Religious Symbolism and Democracy Encountered: A Case of Prostitution Bylaw of Bantul

Abstract

This paper addresses the bylaw on prostitution issued by the Bantul authority in May 2007. It specifically examines the relation between the involvement of religious symbolism, the call for public participation and political interests in the legislation process. The paper argues that, on the one hand, the law relates prostitution to issues of immorality, social illness, and the degradation of women due to economic discrimination or sexual exploitation. The subject of prostitution has been extended, covering not only sex workers and pimps, but everyone committing indecent acts, such as showing a ‘sexy’ performance.
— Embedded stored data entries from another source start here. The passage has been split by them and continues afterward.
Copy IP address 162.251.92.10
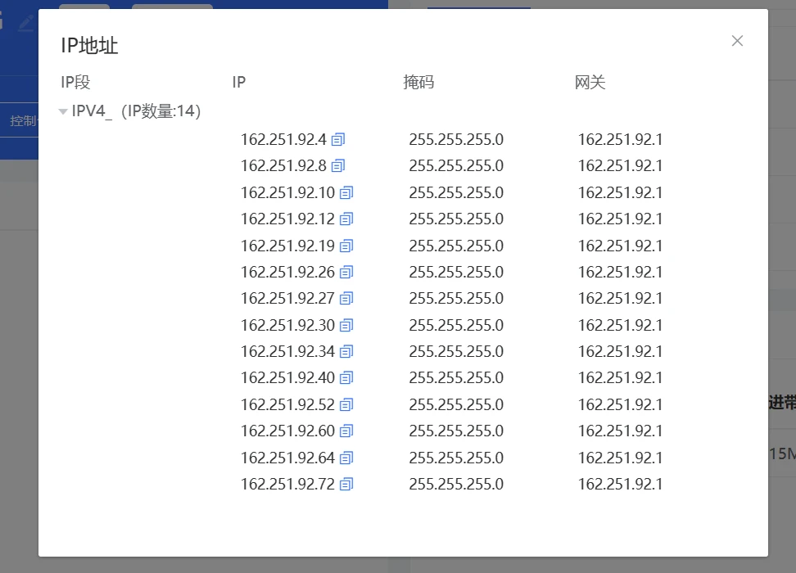Screen dimensions: 796x573 [346, 193]
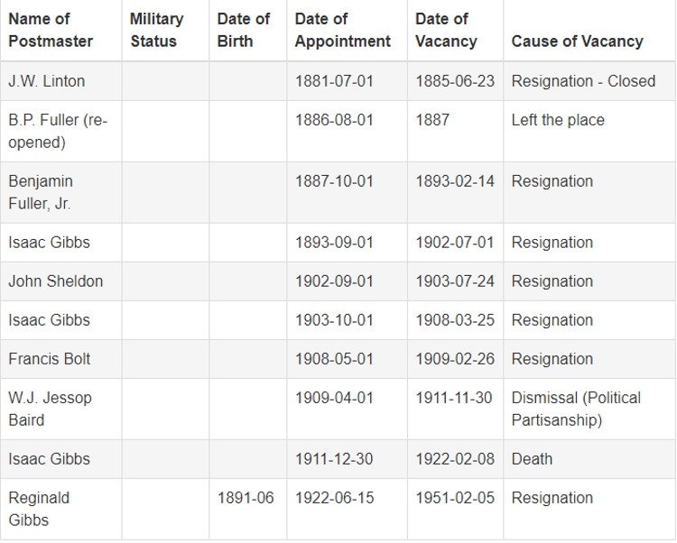677x543 pixels.
Task: Click the Date of Birth column header
Action: (x=248, y=30)
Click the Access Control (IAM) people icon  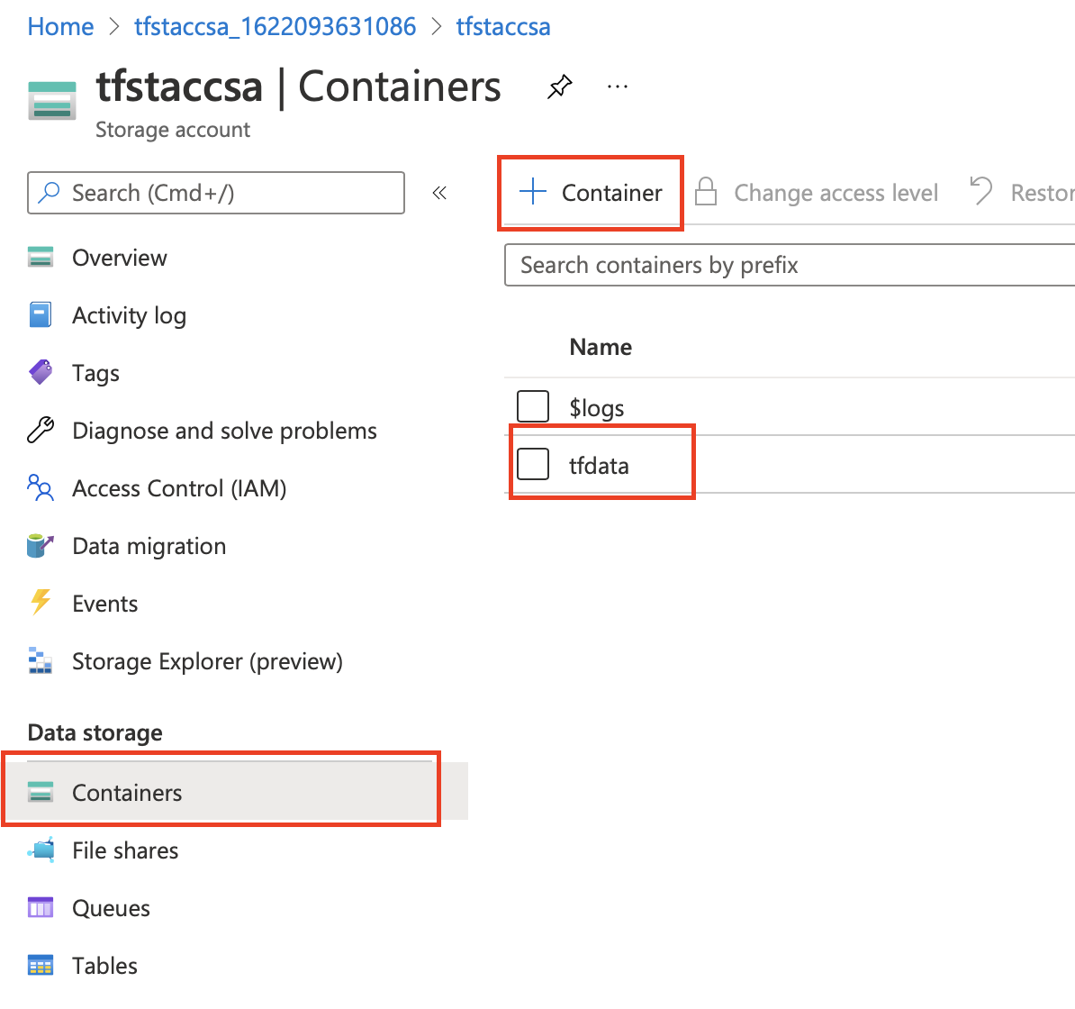41,488
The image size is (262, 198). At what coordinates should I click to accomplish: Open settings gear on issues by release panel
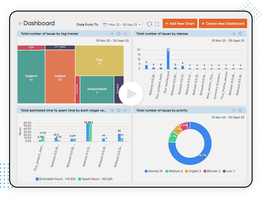click(x=240, y=34)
On the other hand, this regulation is considered to be ambiguous in determining the standard of public morality and, therefore, puts women in a marginalised position. That the implementation of this law contributes to institutionalising the criminalisation against women is another fact which is believed to diminish the meaning of democracy. The government is blamed as taking too much care with procedural democracy but giving less attention to education and employment opportunities.[Artikel merupakan hasil studi peraturan daerah tentang larangan pelacuran yang dikeluarkan oleh Pemerintah Kabupaten Bantul pada Mei 2007. Studi ini menguji keterkaitan antara simbol-simbol keagamaan, partisipasi publik, dan kepentingan politik yang muncul dan menyertai proses legislasi. Penulis berpendapat bahwa pada satu sisi, dalam peraturan tersebut, pelacuran dikaitkan dengan perusakan terhadap nilai agama dan sosial serta penurunan martabat perempuan, terlepas akibat diskriminasi ekonomi atau eksploitasi seksual. Subjek pelacuran ternyata juga diperluas, tidak hanya pekerja seks dan mucikari, tetapi setiap orang yang melakukan perbuatan cabul, seperti berpenampilan seksi. Pada sisi yang lain, ukuran moralitas publik dalam peraturan ini dianggap kurang jelas dan menempatkan perempuan pada posisi yang terpinggirkan. Bahwa penerapan peraturan berimplikasi pada kriminalisasi terhadap perempuan merupakan bukti lain yang dinilai bertentangan dengan substansi demokrasi. Pemerintah dinilai terlalu perhatian pada demokrasi prosedural, tetapi mengabaikan masalah pendidikan dan kesempatan kerja.]